_Source records_
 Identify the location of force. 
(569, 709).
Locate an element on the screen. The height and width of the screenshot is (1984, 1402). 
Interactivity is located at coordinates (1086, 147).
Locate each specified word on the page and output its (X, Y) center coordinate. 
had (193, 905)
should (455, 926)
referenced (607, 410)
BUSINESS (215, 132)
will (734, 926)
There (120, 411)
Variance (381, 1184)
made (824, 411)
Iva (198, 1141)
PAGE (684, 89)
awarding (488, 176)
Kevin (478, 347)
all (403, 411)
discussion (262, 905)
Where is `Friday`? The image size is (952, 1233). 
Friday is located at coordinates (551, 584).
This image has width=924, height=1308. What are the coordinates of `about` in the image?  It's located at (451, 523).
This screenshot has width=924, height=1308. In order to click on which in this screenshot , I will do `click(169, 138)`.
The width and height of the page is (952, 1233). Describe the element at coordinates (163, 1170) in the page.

_TO BE DONE_
Rewrite the records, putting "screen capture" wherever "screenshot" appears and changing nothing else.

_EXERCISE OUTPUT_
 Identify the location of force. 
(569, 709).
Locate an element on the screen. The height and width of the screen capture is (1984, 1402). 
Interactivity is located at coordinates (1086, 147).
Locate each specified word on the page and output its (X, Y) center coordinate. 
had (193, 905)
should (455, 926)
referenced (607, 410)
BUSINESS (215, 132)
will (734, 926)
There (120, 411)
Variance (381, 1184)
made (824, 411)
Iva (198, 1141)
PAGE (684, 89)
awarding (488, 176)
Kevin (478, 347)
all (403, 411)
discussion (262, 905)
Where is `Friday`? The image size is (952, 1233). 
Friday is located at coordinates (551, 584).
This image has width=924, height=1308. What are the coordinates of `about` in the image?  It's located at (451, 523).
This screen capture has width=924, height=1308. In order to click on which in this screen capture , I will do `click(169, 138)`.
The width and height of the page is (952, 1233). Describe the element at coordinates (163, 1170) in the page.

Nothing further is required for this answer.